Advanced Scalability


Hdiv supports scalability and high performance by providing a versatile framework for configuring the persistence of security-related data. The framework is designed as a chain of caches which can be configured and selected to suit the requirements of each application.

Depending on the client’s requirements, the number of Hdiv enabled applications and the hardware available, different approaches can be taken by configuring faster options or others that are more memory-optimized.

A more detailed explanation will be provided later but briefly, the following cache types can be used:

  • Memory caches
  • In-Memory Database caches
  • Relational Database caches

They can also be classified depending on their scope:

  • User caches
  • Single application caches
  • Shared caches

Finally, they can also be divided into those that keep the information in raw format or compressed to save memory:

  • Raw format caches
  • Compressed caches


Requirements & Constraints

The type of applications that Hdiv might handle is enormous, and they have a variety of different requirements and constraints, therefore the architecture needs to handle different scenarios, optimizing throughput while keeping the memory footprint as low as possible. The following considerations were important while designing cache implementation:

Persistence requirements

Depending on the application, the requirements for security data persistence could be different. By default, Hdiv promotes the persistence of all data, but other approaches are also available if the client adopts a simpler architecture and accepts losing obsolete/old data that is (probably) no longer needed.
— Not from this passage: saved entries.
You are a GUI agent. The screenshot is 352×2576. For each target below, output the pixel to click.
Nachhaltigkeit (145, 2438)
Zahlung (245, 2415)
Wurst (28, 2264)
There is also room for configuring the persistence in different terms. For example, a client may choose to have a reserved cache size for each user, while another might prefer to have a reliable total size by configuring a persistence that is shared between the different users.

Memory/CPU requirements

Different applications may be more CPU bound or memory bound. Hdiv is designed to handle this by providing a fine-grained configuration.

In-Memory caches allow first class performance at the cost of higher memory usage, while compressed in-memory caches keep most of the advantages of the previous, but reduce the memory usage by a factor of 3-4. Finally, external database caches move the data persistence to another (probably shared) resource.

Scope of the data

Traditional monolithic applications do not usually have jumps between different applications, however, new architectures, like those based on microservices, promote this. Depending on the situation, security could be private to one application or may need to be shared between all of them, so that each application knows that a particular link was legally created by another.
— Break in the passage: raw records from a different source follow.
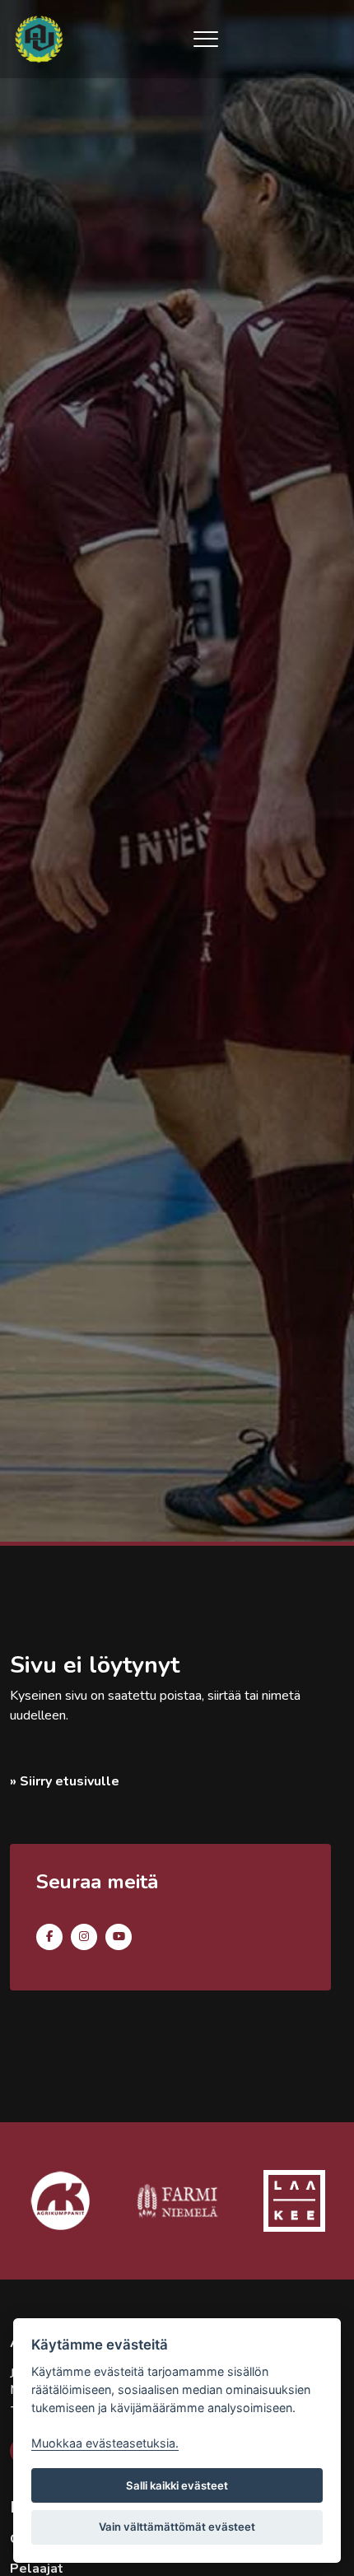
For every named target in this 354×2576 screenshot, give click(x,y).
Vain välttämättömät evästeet (177, 2526)
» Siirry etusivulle (64, 1781)
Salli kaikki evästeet (177, 2485)
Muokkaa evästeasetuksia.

The same applies if the application is deployed in a cluster and no session affinity is configured, so that a request from a user can be handled by one server and the next request handled by another.

Top level design

Hdiv caches work as a linked list of caches and the number of cache levels is configurable. Whitelist data is pushed by the application through the first level, and it progresses depending on the current status of each cache level and the characteristics of the data itself.

While the data moves forward through the caches, it may be compressed or sent to a shared cache. The design guarantees that:

  • Data is only present in one cache level : This is true in general, even though it may be duplicated while the data is progressing to the next cache level
  • Data only moves forward to the deepest levels of the cache chain : For simplicity reasons, the cache chain is designed in a way that the application always moves forward to the next deeper level. It may be retrieved by the application for validating but it is kept in the same level
  • Once a cache level is compressed, the following ones will also be compressed : There could be one compression moment only. Caches before that point will keep the data in raw format and the ones after that will store the data in compressed format.
  • Once a cache level is shared, the following ones will also be shared : In the same way, when a cache is shared, those after will also be shared. A shared cache is one that is accessible by different applications
  • Shared data is inserted in the first shared cache level : When shared data is inserted in a cache chain (a link that jumps between applications) it is pushed to the first shared cache level so that it is directly available for other applications to use.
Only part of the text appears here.